Only lines containing "type" belong in the answer, each copied from the entries below.

§ **GIVEN RECORDS**
◇ ◇ ◇ ◇

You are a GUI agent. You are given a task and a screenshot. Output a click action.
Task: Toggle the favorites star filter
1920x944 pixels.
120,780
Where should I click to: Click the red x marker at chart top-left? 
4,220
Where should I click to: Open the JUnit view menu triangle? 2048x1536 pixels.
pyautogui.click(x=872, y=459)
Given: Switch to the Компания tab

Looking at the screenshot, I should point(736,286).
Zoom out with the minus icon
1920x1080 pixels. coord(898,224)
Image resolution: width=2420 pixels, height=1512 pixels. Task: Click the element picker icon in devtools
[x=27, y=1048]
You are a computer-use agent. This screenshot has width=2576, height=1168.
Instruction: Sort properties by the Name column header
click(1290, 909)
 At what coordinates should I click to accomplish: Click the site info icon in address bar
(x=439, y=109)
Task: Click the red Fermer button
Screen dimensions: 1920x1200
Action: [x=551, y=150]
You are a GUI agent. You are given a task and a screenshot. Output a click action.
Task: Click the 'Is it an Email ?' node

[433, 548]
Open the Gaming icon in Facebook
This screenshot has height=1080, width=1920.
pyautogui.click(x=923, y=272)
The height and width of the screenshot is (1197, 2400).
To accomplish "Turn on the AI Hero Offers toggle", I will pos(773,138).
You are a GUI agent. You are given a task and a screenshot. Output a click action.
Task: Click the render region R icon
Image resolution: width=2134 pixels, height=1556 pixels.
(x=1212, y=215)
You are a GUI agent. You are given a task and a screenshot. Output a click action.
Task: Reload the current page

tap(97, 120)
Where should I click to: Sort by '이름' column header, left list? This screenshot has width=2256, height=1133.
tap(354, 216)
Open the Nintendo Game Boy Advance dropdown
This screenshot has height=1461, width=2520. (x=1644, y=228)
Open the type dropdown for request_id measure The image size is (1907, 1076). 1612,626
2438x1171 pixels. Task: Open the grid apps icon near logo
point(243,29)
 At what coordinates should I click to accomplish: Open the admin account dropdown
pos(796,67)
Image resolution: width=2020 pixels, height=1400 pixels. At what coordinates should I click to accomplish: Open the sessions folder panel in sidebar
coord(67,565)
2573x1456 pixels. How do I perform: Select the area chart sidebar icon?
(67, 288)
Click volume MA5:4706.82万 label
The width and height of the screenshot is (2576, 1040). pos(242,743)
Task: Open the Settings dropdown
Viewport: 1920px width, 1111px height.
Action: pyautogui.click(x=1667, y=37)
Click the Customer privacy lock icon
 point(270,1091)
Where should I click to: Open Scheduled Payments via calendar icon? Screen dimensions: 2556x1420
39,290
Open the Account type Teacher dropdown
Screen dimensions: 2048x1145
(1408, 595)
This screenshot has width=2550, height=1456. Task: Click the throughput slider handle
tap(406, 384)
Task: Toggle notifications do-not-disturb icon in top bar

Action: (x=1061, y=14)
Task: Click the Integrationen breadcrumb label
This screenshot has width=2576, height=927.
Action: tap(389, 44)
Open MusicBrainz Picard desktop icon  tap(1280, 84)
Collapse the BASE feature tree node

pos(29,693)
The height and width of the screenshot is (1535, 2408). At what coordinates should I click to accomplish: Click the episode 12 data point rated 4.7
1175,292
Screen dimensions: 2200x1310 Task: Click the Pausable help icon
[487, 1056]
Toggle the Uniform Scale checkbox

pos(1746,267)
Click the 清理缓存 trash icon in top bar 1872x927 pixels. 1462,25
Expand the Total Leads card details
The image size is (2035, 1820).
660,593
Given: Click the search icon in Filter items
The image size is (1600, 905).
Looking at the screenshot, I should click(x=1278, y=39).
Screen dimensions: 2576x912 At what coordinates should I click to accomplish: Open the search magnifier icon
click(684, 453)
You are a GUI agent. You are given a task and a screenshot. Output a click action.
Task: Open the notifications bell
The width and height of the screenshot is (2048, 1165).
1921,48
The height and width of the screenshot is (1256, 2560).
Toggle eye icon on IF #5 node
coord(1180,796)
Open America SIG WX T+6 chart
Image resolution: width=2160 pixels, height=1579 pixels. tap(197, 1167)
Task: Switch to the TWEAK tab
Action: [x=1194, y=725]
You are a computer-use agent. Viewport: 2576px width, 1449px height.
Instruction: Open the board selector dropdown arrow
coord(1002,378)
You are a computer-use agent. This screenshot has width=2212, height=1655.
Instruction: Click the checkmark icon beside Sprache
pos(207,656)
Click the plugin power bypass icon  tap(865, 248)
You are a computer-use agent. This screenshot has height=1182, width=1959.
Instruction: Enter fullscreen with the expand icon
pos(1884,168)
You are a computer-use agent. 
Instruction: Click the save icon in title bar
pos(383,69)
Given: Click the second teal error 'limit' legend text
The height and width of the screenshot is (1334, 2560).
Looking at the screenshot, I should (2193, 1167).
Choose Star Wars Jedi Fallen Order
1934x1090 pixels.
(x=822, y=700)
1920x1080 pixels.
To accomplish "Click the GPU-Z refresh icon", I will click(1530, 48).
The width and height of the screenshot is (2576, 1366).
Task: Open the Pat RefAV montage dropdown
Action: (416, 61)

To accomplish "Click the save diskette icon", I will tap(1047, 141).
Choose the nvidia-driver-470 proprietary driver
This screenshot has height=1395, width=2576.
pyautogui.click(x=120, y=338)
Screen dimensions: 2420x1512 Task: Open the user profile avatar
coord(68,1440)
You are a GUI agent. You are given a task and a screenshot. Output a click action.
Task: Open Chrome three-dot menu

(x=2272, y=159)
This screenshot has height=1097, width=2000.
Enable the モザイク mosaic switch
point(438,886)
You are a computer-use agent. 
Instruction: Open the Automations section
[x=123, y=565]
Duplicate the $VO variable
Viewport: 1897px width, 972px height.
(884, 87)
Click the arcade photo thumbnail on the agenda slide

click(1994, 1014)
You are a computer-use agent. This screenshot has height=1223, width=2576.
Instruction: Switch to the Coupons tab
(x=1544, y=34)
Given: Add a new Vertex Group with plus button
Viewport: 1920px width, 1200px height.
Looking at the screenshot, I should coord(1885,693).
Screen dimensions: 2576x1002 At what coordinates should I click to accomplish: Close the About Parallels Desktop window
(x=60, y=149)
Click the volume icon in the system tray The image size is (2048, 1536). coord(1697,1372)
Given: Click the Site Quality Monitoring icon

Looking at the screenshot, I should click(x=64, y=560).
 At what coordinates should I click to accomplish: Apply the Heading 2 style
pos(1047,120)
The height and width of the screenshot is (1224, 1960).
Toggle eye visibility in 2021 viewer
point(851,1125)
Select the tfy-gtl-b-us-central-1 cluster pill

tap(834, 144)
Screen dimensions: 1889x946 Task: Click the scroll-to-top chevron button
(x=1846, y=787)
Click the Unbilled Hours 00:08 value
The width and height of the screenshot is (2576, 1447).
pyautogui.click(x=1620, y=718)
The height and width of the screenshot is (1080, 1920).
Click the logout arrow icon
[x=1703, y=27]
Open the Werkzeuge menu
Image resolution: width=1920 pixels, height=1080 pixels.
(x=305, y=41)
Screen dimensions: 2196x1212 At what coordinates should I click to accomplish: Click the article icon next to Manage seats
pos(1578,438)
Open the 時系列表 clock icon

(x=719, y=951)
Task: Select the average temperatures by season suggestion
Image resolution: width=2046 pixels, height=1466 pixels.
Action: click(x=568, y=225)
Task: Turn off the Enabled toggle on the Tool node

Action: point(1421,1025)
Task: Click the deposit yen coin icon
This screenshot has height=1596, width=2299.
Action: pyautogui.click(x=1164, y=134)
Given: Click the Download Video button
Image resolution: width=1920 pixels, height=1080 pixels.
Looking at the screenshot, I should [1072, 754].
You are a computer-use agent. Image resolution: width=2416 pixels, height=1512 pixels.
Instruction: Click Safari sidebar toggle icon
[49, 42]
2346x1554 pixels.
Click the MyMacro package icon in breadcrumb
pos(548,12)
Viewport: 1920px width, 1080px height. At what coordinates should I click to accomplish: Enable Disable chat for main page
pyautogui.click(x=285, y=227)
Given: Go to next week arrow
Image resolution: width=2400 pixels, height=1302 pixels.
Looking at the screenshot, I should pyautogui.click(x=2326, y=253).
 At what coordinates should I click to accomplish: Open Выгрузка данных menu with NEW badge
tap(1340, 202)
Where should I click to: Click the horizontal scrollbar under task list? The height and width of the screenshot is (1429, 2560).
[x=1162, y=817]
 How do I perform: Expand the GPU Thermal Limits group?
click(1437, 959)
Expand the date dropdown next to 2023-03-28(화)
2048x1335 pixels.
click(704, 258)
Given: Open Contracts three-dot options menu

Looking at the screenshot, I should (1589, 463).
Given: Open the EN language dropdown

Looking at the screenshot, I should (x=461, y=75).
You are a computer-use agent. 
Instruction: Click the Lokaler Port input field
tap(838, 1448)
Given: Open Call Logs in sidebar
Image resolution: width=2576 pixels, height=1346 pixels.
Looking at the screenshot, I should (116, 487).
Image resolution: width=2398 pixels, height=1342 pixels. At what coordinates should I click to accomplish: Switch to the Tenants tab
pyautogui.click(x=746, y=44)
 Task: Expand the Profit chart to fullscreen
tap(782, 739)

◇ ◇ ◇ ◇

§ **RESPONSE AREA**
Open the type dropdown for request_id measure The image size is (1907, 1076). 1612,626
Open the Account type Teacher dropdown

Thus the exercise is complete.